Analysis of Lithuanian statistics on patients with carbon monoxide poisoning from 2019 to 2022 reveals notable fluctuations in patient admissions, with the year 2019 reporting 41 cases (including 15 children), followed by a decrease in 2020 to 27 cases (including 4 children), then increase in 2021 to 36 cases (including 11 children), and a decline to 31 cases (including 7 children) in 2022. On average 34 patients are admitted to hospital yearly. Concurrently, consultations through the poisoning center exhibited variations, with 2019 recording 64 consults, decreasing to 31 in 2020, then rising to 73 in 2021, and stabilizing at 75 consults in 2022. Despite these trends, the fatality rates from carbon monoxide poisoning remained relatively low, with one reported death in both 2019 and 2020, a notable increase to four in 2021, and a return to zero fatalities in 2022 [4, 5].
This case report highlights the presentation, diagnosis, and treatment of two young patients exposed to carbon monoxide, emphasizing the diverse clinical manifestations and outcomes of this toxic exposure.
Case 1: 23-Year-old male
A 23-year-old male presented to the emergency department (ED) with altered consciousness. The night before, he experienced symptoms of nausea, diarrhea, stomach pain, and general malaise. Emergency Medical Services (EMS) were called when he was found unconscious in his home. Upon EMS arrival, the patient had a Glasgow Coma Scale (GCS) score of 8/15, with stable vital signs and a strong smell of diesel fuel in the house. In the ED, his GCS improved to 10/15 (E-3, M-5, S-2), with stable vital signs. Venous blood gas analysis showed a pH of 7.43, pCO2 of 36.1 mmHg, pO2 of 22.4 mmHg, HCO3- of 23.8 mmol/l, base excess (BE) of -0.3, and elevated carboxyhemoglobin (COHb) at 28.8%. Head CT revealed bilateral deep white matter hypodensities, suggesting acute toxic leukoencephalopathy (see Fig. 1). The patient was diagnosed with acute CO poisoning, per our hospital protocol a toxicologist was consulted and recommended treatment included hyperbaric oxygen therapy or hyperventilation with 100% oxygen for at least 6 h, osmotic diuretics, and Vitamin B1 supplementation. Neurological examination revealed bilateral Babinski signs, consistent with central nervous system involvement. He was admitted to the intensive care unit (ICU) for further treatment.
In the ICU, following treatment with a non-rebreather mask, COHb levels initially decreased from 28.8 to 5.5% in 8 h. For brain protection, he was sedated but airway was left intact and received pain relief medications. The patient underwent two HBO sessions. The first session followed a protocol of 60 min at 2 ATA (atmospheres absolute), consisting of a 15-minute compression phase, a 30-minute plateau phase, and a 15-minute decompression phase. The second HBO session, conducted the next day, was interrupted during the initial minutes due to significant agitation. The COHb levels reduced to 2,8% after the first HBO session. His troponin levels were elevated at 1.47 ng/mL. Subsequent cardiac echocardiography revealed a left ventricular ejection fraction (EF) of approximately 50%, with reduced contractility observed in the apex of the heart. He was discharged after three days to a neurology unit.
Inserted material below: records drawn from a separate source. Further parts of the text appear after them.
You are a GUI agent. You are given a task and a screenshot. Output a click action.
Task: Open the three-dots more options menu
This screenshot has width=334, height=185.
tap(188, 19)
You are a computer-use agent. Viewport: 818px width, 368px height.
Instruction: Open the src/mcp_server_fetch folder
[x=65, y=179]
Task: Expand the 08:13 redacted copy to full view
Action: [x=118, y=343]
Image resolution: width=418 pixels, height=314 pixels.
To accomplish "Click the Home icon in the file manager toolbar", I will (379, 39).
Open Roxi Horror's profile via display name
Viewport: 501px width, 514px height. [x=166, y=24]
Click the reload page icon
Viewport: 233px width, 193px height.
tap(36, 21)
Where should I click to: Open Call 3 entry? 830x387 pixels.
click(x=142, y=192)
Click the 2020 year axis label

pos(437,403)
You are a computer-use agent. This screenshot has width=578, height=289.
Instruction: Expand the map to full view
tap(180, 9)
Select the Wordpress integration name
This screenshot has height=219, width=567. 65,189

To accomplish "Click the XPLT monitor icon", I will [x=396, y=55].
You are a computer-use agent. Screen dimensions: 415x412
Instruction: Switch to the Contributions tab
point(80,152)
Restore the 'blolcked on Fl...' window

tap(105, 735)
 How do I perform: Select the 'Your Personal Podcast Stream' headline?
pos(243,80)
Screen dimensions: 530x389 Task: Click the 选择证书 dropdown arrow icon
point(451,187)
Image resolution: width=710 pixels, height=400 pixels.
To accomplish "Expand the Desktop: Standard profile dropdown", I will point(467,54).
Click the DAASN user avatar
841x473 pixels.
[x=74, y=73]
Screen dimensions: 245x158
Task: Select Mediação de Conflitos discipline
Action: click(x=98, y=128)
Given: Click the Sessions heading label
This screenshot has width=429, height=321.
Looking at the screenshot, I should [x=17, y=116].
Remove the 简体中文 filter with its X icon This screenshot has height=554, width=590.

After one month he received cardiology follow up - no abnormal findings, his cardiac echo showed no contractility issues, EF > 50proc.
At the two months follow up, patient reported memory issues, but neurological exam remained normal. Magnetic resonance imaging (MRI) was recommended but the patient refused further evaluation.
Case 2: 21-Year-old pregnant female
The 21-year-old fiancée of the male patient, who was 14 + 5 weeks pregnant, also presented to the ED with mild chest pain, palpitations, and anxiety. Her arterial blood gas analysis showed a pH of 7.45, pCO2 of 13.8 mmHg, pO2 of 147 mmHg, HCO3- of 16.2 mmol/l, BE of -14.3, and COHb of 9.6%. The ECG showed sinus tachycardia, with a pulse of 100–125 beats/min. A rise in troponin levels (3.57 µg/l) was noted, and echocardiography revealed Takotsubo cardiomyopathy with reduced contractility in the apex of the heart. Additionally, fetal tachycardia up to 190 beats/min increased the pregnancy risk. The patient received oxygen therapy 15 L/min through a non-rebreather mask and was admitted to the cardiac ICU.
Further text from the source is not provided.